Forty-five days later, and a crew of Land Rover Experience experts and media from around the world have passed through 13 countries en route to China, tackling every type of terrain, from deep snow to deserts. Auto Express has been drafted in for the last leg of the trip - a two-day 700-mile drive from Zhongwei to Beijing - and tasked with helping the convoy to reach its final destination in one piece.
The first thing to note is that these are standard-spec cars, with a few small exceptions. Because of the scarcity of diesel in some countries, they are powered by 5.0-litre V8 petrol engines (not available in the UK), roof racks have been fitted to carry jerry cans of fuel and spare tyres, and there’s extra under-body protection to guard the mechanicals on the worst terrain. So far a couple of punctures and stone chips are the only battle scars the cars have picked up. No pressure then.
The day began with a 6am breakfast and a 6.30 start from our hotel in Zhongwei, and soon we were crushing the miles on the newly-built and virtually empty motorway heading east. Worryingly, our sat-nav told us there was over 1,100km to cover, but it turned out to be a temporary blip.
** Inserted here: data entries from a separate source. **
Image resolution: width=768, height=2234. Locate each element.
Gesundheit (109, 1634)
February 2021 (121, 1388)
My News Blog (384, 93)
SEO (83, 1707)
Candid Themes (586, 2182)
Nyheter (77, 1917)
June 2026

Apparently the Chinese are building new roads at such a rate that drivers are advised to update their sat-nav software every three months.
With a 200km stint under our belts, we pulled over for fuel – the Discos have been averaging just under 20mpg over the entire journey I’m told – not bad for a 385bhp V8 fully loaded with passengers, luggage and equipment. At the service station I turned down the local snacks – for some reason vacuum-packed chicken’s feet weren't what I had in mind.
Just as the scenery was becoming monotonous and the misspelled road signs telling you to ‘Buckly Up’ were coming thick and fast, we came across a traffic jam that made the M25 at rush hour seem tame. For 20km, coal trucks sitting nose to tail were stuck in the right-hand lane behind an accident up ahead. Luckily for us it was illegal for them to use the left lane when there’s a jam, so we passed serenely by. Our guide told us that a third of all China’s coal travels along this road, the Tsing Tao expressway, 24 hours a day. The sheer volume of trucks served as a stark reminder of what’s fueling China’s booming economy.
After lunch in an ancient town called Pingyao, we finally arrived in the city of Taiuan – home to 4.1 million people and seemingly the same number of cars. By luck more than judgement, we managed to weave our way though and get to the hotel unscathed. Tomorrow it’s the final push – a six hour drive into Beijing where, all being well, the celebrations can begin.